**Assignment:**
Your reproduction of the entries should be exact and should contain no pictures.

**Supplied entries:**

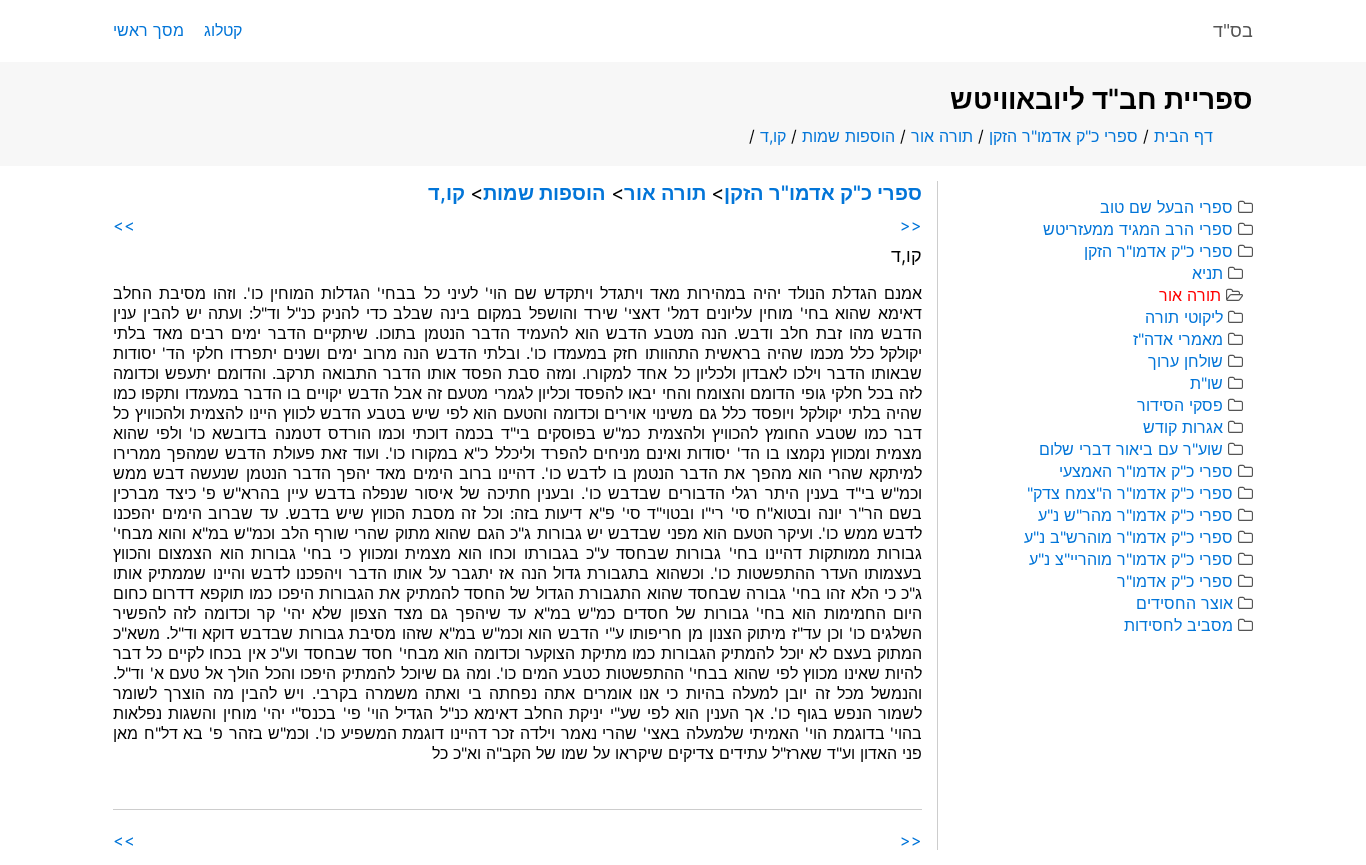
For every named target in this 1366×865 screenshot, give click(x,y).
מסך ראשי (148, 30)
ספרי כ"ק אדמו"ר (1175, 581)
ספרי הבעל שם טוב (1166, 207)
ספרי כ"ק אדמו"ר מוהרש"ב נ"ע (1128, 537)
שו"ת (1206, 383)
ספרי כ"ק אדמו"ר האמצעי (1146, 471)
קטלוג (223, 30)
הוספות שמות (848, 136)
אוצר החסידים (1184, 603)
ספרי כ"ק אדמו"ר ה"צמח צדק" (1130, 493)
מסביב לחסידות (1178, 625)
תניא (1207, 273)
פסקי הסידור (1180, 405)
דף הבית (1183, 136)
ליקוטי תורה (1184, 317)
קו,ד (773, 136)
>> (124, 225)
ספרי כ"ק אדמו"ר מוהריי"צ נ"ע (1131, 559)
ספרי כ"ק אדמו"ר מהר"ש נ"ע (1135, 515)
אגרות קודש (1183, 427)
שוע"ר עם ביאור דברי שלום (1131, 449)
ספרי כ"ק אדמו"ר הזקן (1063, 136)
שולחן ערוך (1185, 361)
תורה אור (942, 136)
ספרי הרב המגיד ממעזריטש (1138, 229)
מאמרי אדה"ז (1178, 339)
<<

**Written solution:**
For every named target in this 1366×865 screenshot, give click(x,y).
מסך ראשי (148, 30)
ספרי כ"ק אדמו"ר (1175, 581)
ספרי הבעל שם טוב (1166, 207)
ספרי כ"ק אדמו"ר מוהרש"ב נ"ע (1128, 537)
שו"ת (1206, 383)
ספרי כ"ק אדמו"ר האמצעי (1146, 471)
קטלוג (223, 30)
הוספות שמות (848, 136)
אוצר החסידים (1184, 603)
ספרי כ"ק אדמו"ר ה"צמח צדק" (1130, 493)
מסביב לחסידות (1178, 625)
תניא (1207, 273)
פסקי הסידור (1180, 405)
דף הבית (1183, 136)
ליקוטי תורה (1184, 317)
קו,ד (773, 136)
>> (124, 225)
ספרי כ"ק אדמו"ר מוהריי"צ נ"ע (1131, 559)
ספרי כ"ק אדמו"ר מהר"ש נ"ע (1135, 515)
אגרות קודש (1183, 427)
שוע"ר עם ביאור דברי שלום (1131, 449)
ספרי כ"ק אדמו"ר הזקן (1063, 136)
שולחן ערוך (1185, 361)
תורה אור (942, 136)
ספרי הרב המגיד ממעזריטש (1138, 229)
מאמרי אדה"ז (1178, 339)
<<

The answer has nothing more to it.